### WHAT IS NEEDED
Could you filter the listing for lines with the word "width" and return them?

*** Opening SUPPLIED MATERIAL ***

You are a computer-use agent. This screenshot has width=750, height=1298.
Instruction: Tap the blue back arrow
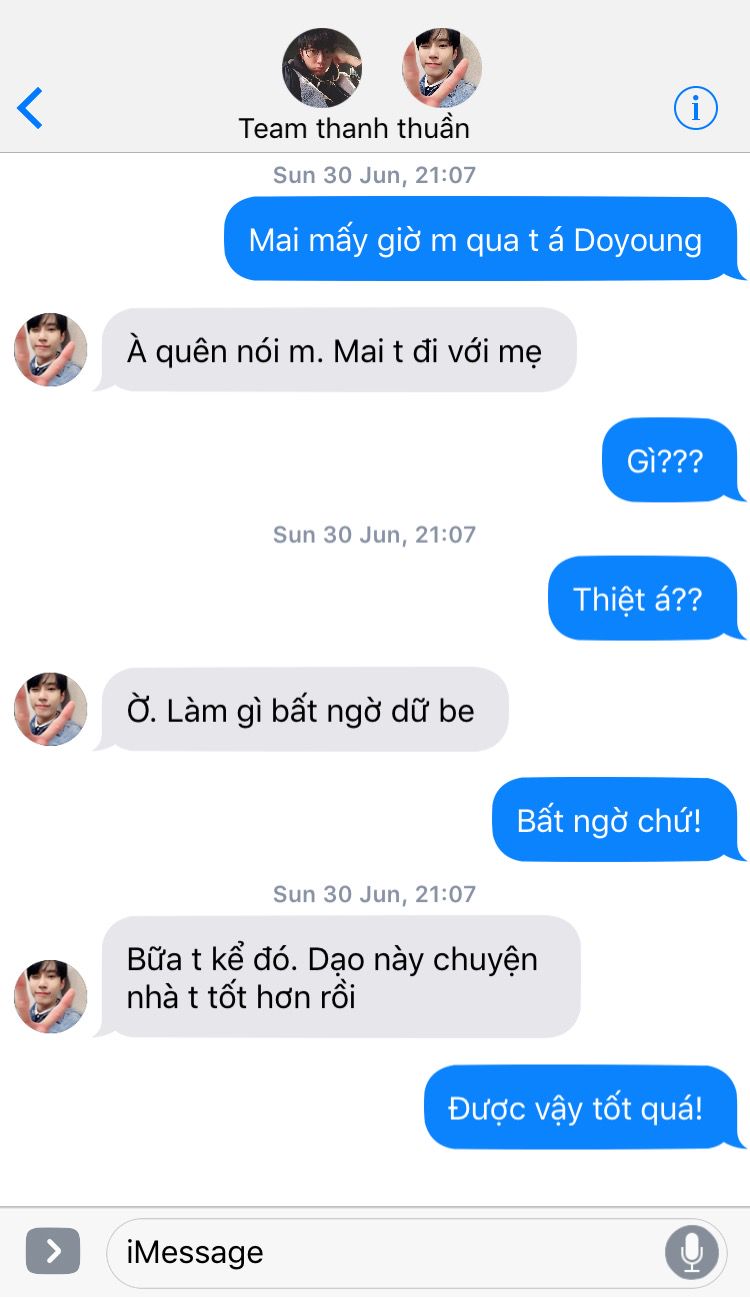tap(30, 108)
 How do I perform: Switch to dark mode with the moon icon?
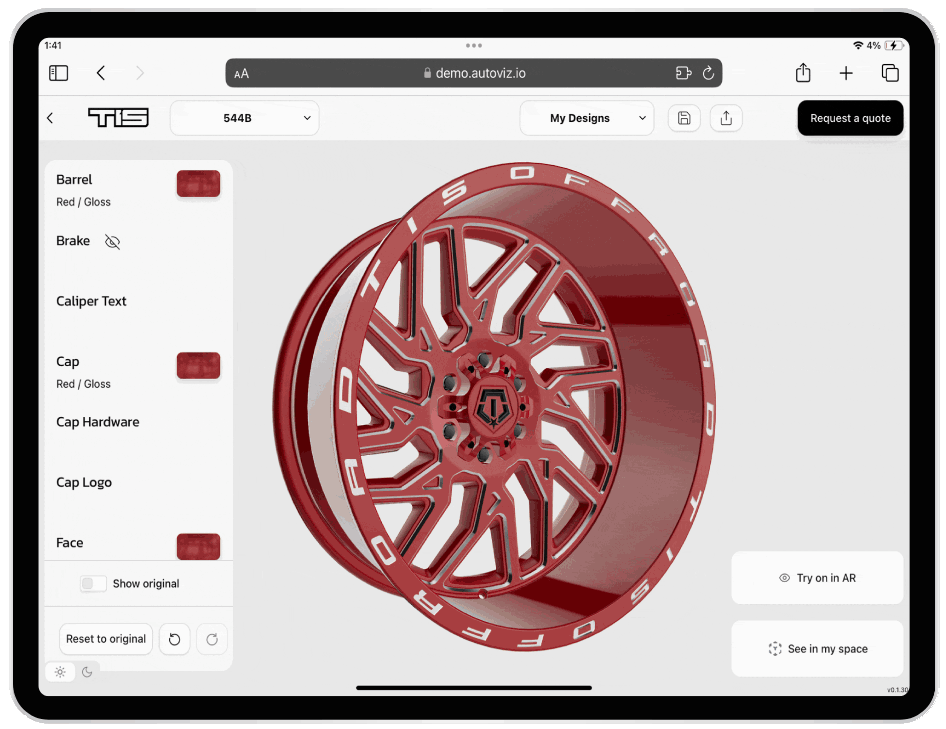(87, 671)
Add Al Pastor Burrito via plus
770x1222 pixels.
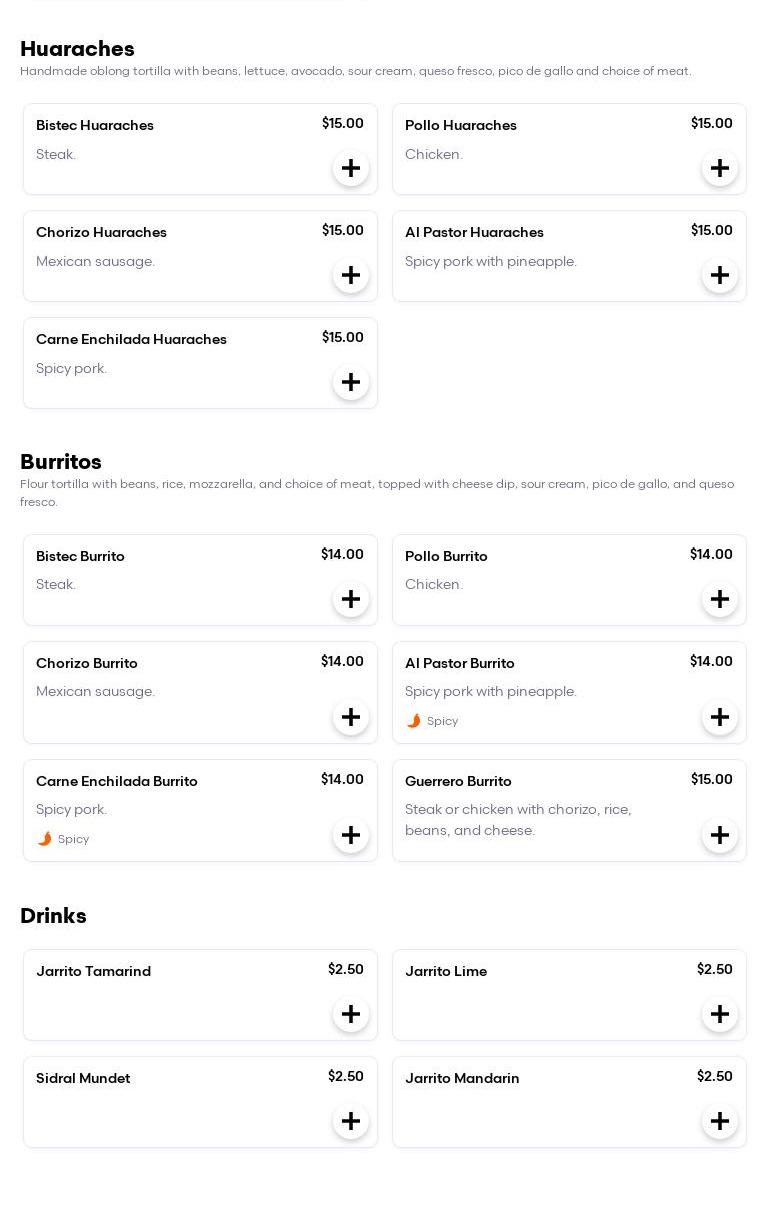pyautogui.click(x=720, y=717)
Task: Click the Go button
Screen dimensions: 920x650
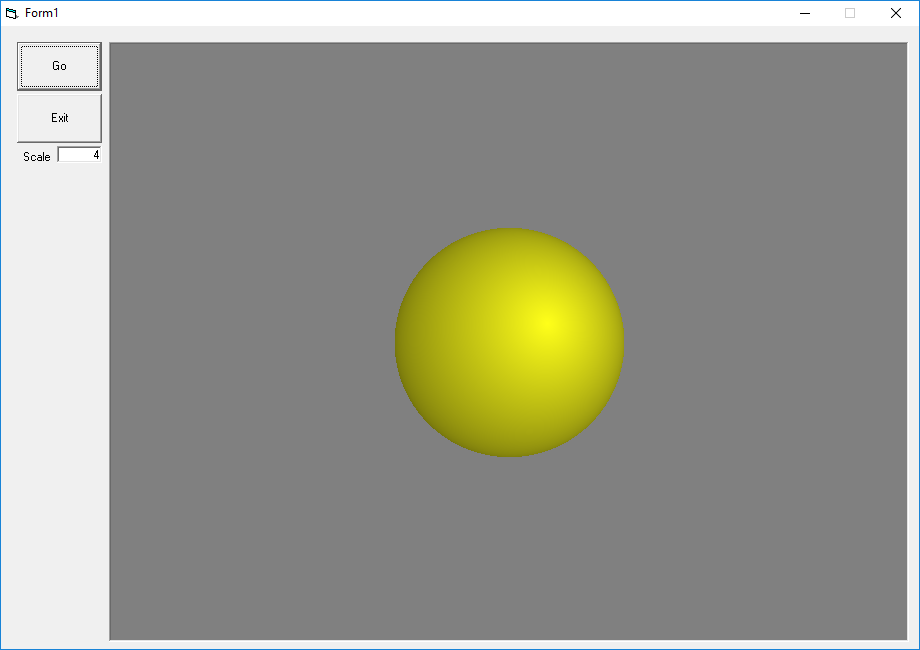Action: click(58, 65)
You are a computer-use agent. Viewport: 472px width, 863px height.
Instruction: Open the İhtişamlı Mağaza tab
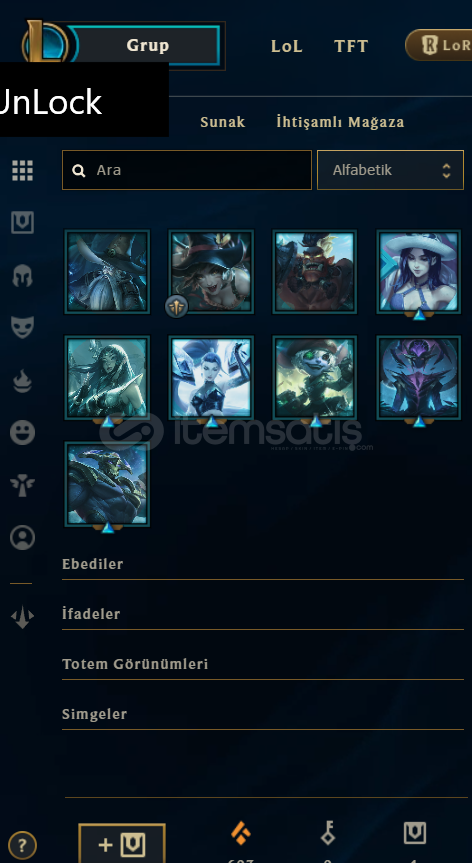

*** Closing SUPPLIED MATERIAL ***

### PROBLEM SOLUTION
You are a computer-use agent. This screenshot has width=750, height=1298.
You are a computer-use agent. Viewport: 472px width, 863px height.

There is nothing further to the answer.